Monday, September 15, 2014

Life is Good Without MS

I used to wake up and ask "why me?" Why was I so unlucky to get multiple sclerosis?  Now I ask a second question—why was I so astronomically very lucky to be one of the very few MS patients in the world to be treated successfully with HSCT by the world's leading immunologist, Dr. Richard Burt?  On the first question, medical experts can speculate that me getting MS was a combination of genetic susceptibility and exposure to unknown environmental factors. On #2, how did I get to do HSCT, a review of this blog back to October 2013 shows a combination of good fortune, luck, determination, and perhaps being blessed for no reason I can currently understand.

Getting MS is like winning the lottery in reverse. Most people will never get MS. Out of a U.S. population of just over 300 million, approximately 300,000 people are estimated to have MS. That's just 0.1 percent, making MS rare enough to be listed by the National Organization for Rare Diseases (NORD). MS is considered to be manageable, but have no cure. Symptoms vary from mild inconvenience, all the way to severe disability and death.  Current statistics show that people with MS often live just a long as the general population. While that is a small bit of good news for the afflicted, the stats also show that the MSer population as a whole lives 93 percent as long as those without the disease. I felt this was a necessary number to consider when weighing the risk of treatment to stop my MS with HSCT.

It's important to note that MS is NOT usually a death sentence. In fact, many successful people, both unknown and famous live with MS.  I bring up MS fatalities not to be dour and depressing, but to point out that some MS cases like mine warrant special consideration for alternative treatments such as HSCT. HSCT stopped my MS when no standard of care MS drugs could. HSCT got me out of a wheelchair and I have little doubt that HSCT saved my life. And though Dr. Burt won't call HSCT a cure for MS (he says remission), many of his patients, including me, feel we have been cured. The autoimmune attacks have been halted, we are off MS drugs, and we are now healing rather than getting worse.

Though the medical establishment positions MS as a non life-threatening disease, it does kill people directly and indirectly. A partial list of celebrities who have died from MS includes Richard Pryor, who joked from his wheelchair that MS stood for "more shit." Annette Funicello, the cutest Mouseketeer, also died from the disease, though she suffered quietly with it and said little for many years. A partial list of other celebrities who died from MS can be found here.

Though I've gotten to know many people who are living successful lives with MS, I also have known three people who have died from MS. I've also spent enough time in an MS clinic waiting room over the years to see patients with rapidly worsening conditions. The drugs were not helping them, just as they eventually stopped helping me and began making me worse.

My reasons for choosing HSCT are as follows:

1.) I was getting rapidly worse despite MS drugs. The most recent of which, Tysabri, threatened to kill me with the deadly brain infection PML, then gave me a crippling and life-threatening MS rebound attack when my neurologist attempted to transition me to another drug.

2.) HSCT is the only known treatment shown to stop MS. All current drugs, at best, merely reduce relapse frequency and slow disease progression.

3.) I was miserable from MS attacks, in pain and non-functional. MS attacks on my brainstem were aggressive and dangerous. In comparison, fatality risk of approximately 1 percent with HSCT seemed worth  it for an 85 percent chance of success in stopping the disease.

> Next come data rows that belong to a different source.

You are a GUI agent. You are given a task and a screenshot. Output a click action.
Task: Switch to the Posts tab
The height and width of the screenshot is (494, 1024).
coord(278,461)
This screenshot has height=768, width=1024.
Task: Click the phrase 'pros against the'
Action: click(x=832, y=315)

4.) Dr. Burt, one of the world's leading immunologist and the foremost expert on using HSCT to treat autoimmune diseases, accepted me as a candidate for treatment because he believed I was very likely to be helped by the procedure. Many other MS patients try to get into the program but are turned away because their MS is too far advanced. If I had waited, it was likely that I would become secondary progressive with a significantly reduced chance of successful recovery.

5.) Though my health insurance company and my now ex neurologist told me HSCT was unproven and too risky, my own research had shown me otherwise. Their standard of care had failed me and I was ready to try something new.

Now seven months after HSCT, I no longer use a wheelchair, MRI scans show my MS has been totally stopped. My nerves are healing, and an exercise program that includes specialized physical therapy and Pilates is helping me walk again.  The recovery is still a bit up and down, but the trend is toward improvement. On my best days I walk nearly a mile. One year ago, such a physical feat was only a fantasy. After a lot of bad breaks dealt by MS, it's looking like my luck has changed for the better.